## [Directions]
Copy out the material below, switching "Identify the location of" to "Find the position of" wherever it appears and keeping everything else identical.

## [Task inputs]
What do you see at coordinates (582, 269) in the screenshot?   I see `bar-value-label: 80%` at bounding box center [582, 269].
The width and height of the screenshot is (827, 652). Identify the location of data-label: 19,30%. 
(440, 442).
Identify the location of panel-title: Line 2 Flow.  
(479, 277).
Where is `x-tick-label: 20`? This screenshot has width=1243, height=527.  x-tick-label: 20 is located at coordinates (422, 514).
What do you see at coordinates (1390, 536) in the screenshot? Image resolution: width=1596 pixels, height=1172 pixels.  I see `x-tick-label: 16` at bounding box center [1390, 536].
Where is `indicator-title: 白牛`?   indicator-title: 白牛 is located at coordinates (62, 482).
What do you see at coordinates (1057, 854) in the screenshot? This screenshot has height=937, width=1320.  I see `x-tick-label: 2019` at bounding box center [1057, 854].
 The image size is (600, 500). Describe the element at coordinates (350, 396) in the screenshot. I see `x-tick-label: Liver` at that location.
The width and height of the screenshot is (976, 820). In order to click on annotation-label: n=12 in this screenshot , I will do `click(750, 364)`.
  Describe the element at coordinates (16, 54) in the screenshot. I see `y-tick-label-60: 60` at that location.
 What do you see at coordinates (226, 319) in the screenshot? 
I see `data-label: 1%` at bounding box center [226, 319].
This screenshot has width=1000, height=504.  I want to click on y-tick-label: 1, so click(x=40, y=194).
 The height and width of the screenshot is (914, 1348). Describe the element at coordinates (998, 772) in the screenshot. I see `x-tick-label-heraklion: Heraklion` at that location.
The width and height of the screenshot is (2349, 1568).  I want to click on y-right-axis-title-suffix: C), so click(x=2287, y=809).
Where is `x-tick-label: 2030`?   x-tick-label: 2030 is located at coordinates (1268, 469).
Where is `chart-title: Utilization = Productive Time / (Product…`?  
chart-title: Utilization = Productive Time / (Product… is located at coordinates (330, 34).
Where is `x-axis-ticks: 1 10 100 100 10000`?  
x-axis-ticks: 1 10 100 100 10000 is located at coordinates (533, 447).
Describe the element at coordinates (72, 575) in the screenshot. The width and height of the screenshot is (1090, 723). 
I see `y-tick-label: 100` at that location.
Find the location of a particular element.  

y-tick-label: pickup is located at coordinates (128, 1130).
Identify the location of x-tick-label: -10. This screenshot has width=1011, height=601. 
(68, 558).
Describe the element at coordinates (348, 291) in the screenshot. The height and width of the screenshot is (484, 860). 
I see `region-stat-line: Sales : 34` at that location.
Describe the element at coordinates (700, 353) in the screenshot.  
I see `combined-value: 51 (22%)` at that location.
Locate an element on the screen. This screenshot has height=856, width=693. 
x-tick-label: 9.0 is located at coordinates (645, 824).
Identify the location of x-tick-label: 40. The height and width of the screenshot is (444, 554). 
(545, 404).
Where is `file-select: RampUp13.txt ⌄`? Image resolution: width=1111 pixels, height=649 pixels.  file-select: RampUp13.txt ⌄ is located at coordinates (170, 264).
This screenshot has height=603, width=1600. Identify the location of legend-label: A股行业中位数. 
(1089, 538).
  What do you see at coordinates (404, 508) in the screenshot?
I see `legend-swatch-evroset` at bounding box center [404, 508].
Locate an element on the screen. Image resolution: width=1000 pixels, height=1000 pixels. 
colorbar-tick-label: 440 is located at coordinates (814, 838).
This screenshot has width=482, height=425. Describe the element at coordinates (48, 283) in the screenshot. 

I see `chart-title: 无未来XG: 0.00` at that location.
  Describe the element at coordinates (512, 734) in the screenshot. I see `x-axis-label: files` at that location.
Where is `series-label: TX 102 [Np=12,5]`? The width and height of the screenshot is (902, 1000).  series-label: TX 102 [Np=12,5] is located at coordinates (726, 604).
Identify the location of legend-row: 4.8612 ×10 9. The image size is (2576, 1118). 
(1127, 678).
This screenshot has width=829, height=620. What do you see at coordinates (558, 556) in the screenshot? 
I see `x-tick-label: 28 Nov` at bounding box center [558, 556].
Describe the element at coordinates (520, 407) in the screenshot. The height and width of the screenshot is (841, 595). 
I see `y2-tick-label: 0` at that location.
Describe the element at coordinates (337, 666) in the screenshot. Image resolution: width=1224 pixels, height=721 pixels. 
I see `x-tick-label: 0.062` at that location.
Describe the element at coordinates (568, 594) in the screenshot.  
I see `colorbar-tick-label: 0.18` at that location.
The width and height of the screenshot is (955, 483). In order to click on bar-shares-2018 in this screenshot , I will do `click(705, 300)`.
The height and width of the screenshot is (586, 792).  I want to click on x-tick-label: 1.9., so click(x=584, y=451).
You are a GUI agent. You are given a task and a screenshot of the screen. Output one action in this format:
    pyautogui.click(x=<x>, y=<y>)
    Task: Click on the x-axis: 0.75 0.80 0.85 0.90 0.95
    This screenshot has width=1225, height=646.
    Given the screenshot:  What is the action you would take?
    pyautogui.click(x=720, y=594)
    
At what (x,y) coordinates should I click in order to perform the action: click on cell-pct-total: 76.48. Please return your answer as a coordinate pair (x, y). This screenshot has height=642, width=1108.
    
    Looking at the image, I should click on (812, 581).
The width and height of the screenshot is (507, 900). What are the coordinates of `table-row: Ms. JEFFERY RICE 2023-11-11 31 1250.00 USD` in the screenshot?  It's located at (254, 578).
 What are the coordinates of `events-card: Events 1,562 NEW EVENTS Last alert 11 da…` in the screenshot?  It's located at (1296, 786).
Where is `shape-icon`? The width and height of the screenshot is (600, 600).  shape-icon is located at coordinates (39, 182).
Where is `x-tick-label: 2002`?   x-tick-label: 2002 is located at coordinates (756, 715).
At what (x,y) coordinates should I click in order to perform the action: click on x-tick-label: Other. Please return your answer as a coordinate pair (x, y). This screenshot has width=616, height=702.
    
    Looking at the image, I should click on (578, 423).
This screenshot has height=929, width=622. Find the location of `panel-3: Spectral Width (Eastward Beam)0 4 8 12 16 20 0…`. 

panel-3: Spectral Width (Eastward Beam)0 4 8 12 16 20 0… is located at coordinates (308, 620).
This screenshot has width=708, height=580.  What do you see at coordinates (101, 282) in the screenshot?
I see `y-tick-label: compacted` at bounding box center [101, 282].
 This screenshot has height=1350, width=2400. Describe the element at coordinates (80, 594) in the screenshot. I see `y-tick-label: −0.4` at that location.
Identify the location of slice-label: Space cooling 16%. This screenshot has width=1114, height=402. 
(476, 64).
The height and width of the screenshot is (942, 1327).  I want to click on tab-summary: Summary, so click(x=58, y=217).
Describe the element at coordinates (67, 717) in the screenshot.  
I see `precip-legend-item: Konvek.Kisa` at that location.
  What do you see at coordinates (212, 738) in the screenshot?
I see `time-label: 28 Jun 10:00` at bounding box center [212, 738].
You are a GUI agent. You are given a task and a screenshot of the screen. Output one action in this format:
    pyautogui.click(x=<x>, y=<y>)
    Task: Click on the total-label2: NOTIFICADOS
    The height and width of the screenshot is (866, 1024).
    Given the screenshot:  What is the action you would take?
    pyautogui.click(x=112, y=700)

## [Answer to the problem]
What do you see at coordinates (582, 269) in the screenshot?   I see `bar-value-label: 80%` at bounding box center [582, 269].
The width and height of the screenshot is (827, 652). Find the position of data-label: 19,30%. 
(440, 442).
Find the position of panel-title: Line 2 Flow.  
(479, 277).
Where is `x-tick-label: 20`? This screenshot has width=1243, height=527.  x-tick-label: 20 is located at coordinates (422, 514).
What do you see at coordinates (1390, 536) in the screenshot? Image resolution: width=1596 pixels, height=1172 pixels.  I see `x-tick-label: 16` at bounding box center [1390, 536].
Where is `indicator-title: 白牛`?   indicator-title: 白牛 is located at coordinates (62, 482).
What do you see at coordinates (1057, 854) in the screenshot? This screenshot has height=937, width=1320.  I see `x-tick-label: 2019` at bounding box center [1057, 854].
 The image size is (600, 500). Describe the element at coordinates (350, 396) in the screenshot. I see `x-tick-label: Liver` at that location.
The width and height of the screenshot is (976, 820). In order to click on annotation-label: n=12 in this screenshot , I will do `click(750, 364)`.
  Describe the element at coordinates (16, 54) in the screenshot. I see `y-tick-label-60: 60` at that location.
 What do you see at coordinates (226, 319) in the screenshot? 
I see `data-label: 1%` at bounding box center [226, 319].
This screenshot has width=1000, height=504.  I want to click on y-tick-label: 1, so click(x=40, y=194).
 The height and width of the screenshot is (914, 1348). Describe the element at coordinates (998, 772) in the screenshot. I see `x-tick-label-heraklion: Heraklion` at that location.
The width and height of the screenshot is (2349, 1568).  I want to click on y-right-axis-title-suffix: C), so click(x=2287, y=809).
Where is `x-tick-label: 2030`?   x-tick-label: 2030 is located at coordinates (1268, 469).
Where is `chart-title: Utilization = Productive Time / (Product…`?  
chart-title: Utilization = Productive Time / (Product… is located at coordinates (330, 34).
Where is `x-axis-ticks: 1 10 100 100 10000`?  
x-axis-ticks: 1 10 100 100 10000 is located at coordinates (533, 447).
Describe the element at coordinates (72, 575) in the screenshot. The width and height of the screenshot is (1090, 723). 
I see `y-tick-label: 100` at that location.
Find the location of a particular element.  

y-tick-label: pickup is located at coordinates (128, 1130).
Find the position of x-tick-label: -10. This screenshot has width=1011, height=601. 
(68, 558).
Describe the element at coordinates (348, 291) in the screenshot. The height and width of the screenshot is (484, 860). 
I see `region-stat-line: Sales : 34` at that location.
Describe the element at coordinates (700, 353) in the screenshot.  
I see `combined-value: 51 (22%)` at that location.
Locate an element on the screen. This screenshot has height=856, width=693. 
x-tick-label: 9.0 is located at coordinates (645, 824).
Find the position of x-tick-label: 40. The height and width of the screenshot is (444, 554). 
(545, 404).
Where is `file-select: RampUp13.txt ⌄`? Image resolution: width=1111 pixels, height=649 pixels.  file-select: RampUp13.txt ⌄ is located at coordinates (170, 264).
This screenshot has height=603, width=1600. Find the position of legend-label: A股行业中位数. 
(1089, 538).
  What do you see at coordinates (404, 508) in the screenshot?
I see `legend-swatch-evroset` at bounding box center [404, 508].
Locate an element on the screen. Image resolution: width=1000 pixels, height=1000 pixels. 
colorbar-tick-label: 440 is located at coordinates (814, 838).
This screenshot has width=482, height=425. Describe the element at coordinates (48, 283) in the screenshot. 

I see `chart-title: 无未来XG: 0.00` at that location.
  Describe the element at coordinates (512, 734) in the screenshot. I see `x-axis-label: files` at that location.
Where is `series-label: TX 102 [Np=12,5]`? The width and height of the screenshot is (902, 1000).  series-label: TX 102 [Np=12,5] is located at coordinates (726, 604).
Find the position of legend-row: 4.8612 ×10 9. The image size is (2576, 1118). 
(1127, 678).
This screenshot has width=829, height=620. What do you see at coordinates (558, 556) in the screenshot? 
I see `x-tick-label: 28 Nov` at bounding box center [558, 556].
Describe the element at coordinates (520, 407) in the screenshot. The height and width of the screenshot is (841, 595). 
I see `y2-tick-label: 0` at that location.
Describe the element at coordinates (337, 666) in the screenshot. Image resolution: width=1224 pixels, height=721 pixels. 
I see `x-tick-label: 0.062` at that location.
Describe the element at coordinates (568, 594) in the screenshot.  
I see `colorbar-tick-label: 0.18` at that location.
The width and height of the screenshot is (955, 483). In order to click on bar-shares-2018 in this screenshot , I will do `click(705, 300)`.
The height and width of the screenshot is (586, 792).  I want to click on x-tick-label: 1.9., so click(x=584, y=451).
You are a GUI agent. You are given a task and a screenshot of the screen. Output one action in this format:
    pyautogui.click(x=<x>, y=<y>)
    Task: Click on the x-axis: 0.75 0.80 0.85 0.90 0.95
    This screenshot has width=1225, height=646.
    Given the screenshot:  What is the action you would take?
    pyautogui.click(x=720, y=594)
    
At what (x,y) coordinates should I click in order to perform the action: click on cell-pct-total: 76.48. Please return your answer as a coordinate pair (x, y). This screenshot has height=642, width=1108.
    
    Looking at the image, I should click on (812, 581).
The width and height of the screenshot is (507, 900). What are the coordinates of `table-row: Ms. JEFFERY RICE 2023-11-11 31 1250.00 USD` in the screenshot?  It's located at (254, 578).
 What are the coordinates of `events-card: Events 1,562 NEW EVENTS Last alert 11 da…` in the screenshot?  It's located at (1296, 786).
Where is `shape-icon`? The width and height of the screenshot is (600, 600).  shape-icon is located at coordinates (39, 182).
Where is `x-tick-label: 2002`?   x-tick-label: 2002 is located at coordinates (756, 715).
At what (x,y) coordinates should I click in order to perform the action: click on x-tick-label: Other. Please return your answer as a coordinate pair (x, y). This screenshot has width=616, height=702.
    
    Looking at the image, I should click on (578, 423).
This screenshot has height=929, width=622. Find the location of `panel-3: Spectral Width (Eastward Beam)0 4 8 12 16 20 0…`. 

panel-3: Spectral Width (Eastward Beam)0 4 8 12 16 20 0… is located at coordinates (308, 620).
This screenshot has width=708, height=580.  What do you see at coordinates (101, 282) in the screenshot?
I see `y-tick-label: compacted` at bounding box center [101, 282].
 This screenshot has height=1350, width=2400. Describe the element at coordinates (80, 594) in the screenshot. I see `y-tick-label: −0.4` at that location.
Find the position of slice-label: Space cooling 16%. This screenshot has width=1114, height=402. 
(476, 64).
The height and width of the screenshot is (942, 1327).  I want to click on tab-summary: Summary, so click(x=58, y=217).
Describe the element at coordinates (67, 717) in the screenshot.  
I see `precip-legend-item: Konvek.Kisa` at that location.
  What do you see at coordinates (212, 738) in the screenshot?
I see `time-label: 28 Jun 10:00` at bounding box center [212, 738].
You are a GUI agent. You are given a task and a screenshot of the screen. Output one action in this format:
    pyautogui.click(x=<x>, y=<y>)
    Task: Click on the total-label2: NOTIFICADOS
    The height and width of the screenshot is (866, 1024).
    Given the screenshot:  What is the action you would take?
    pyautogui.click(x=112, y=700)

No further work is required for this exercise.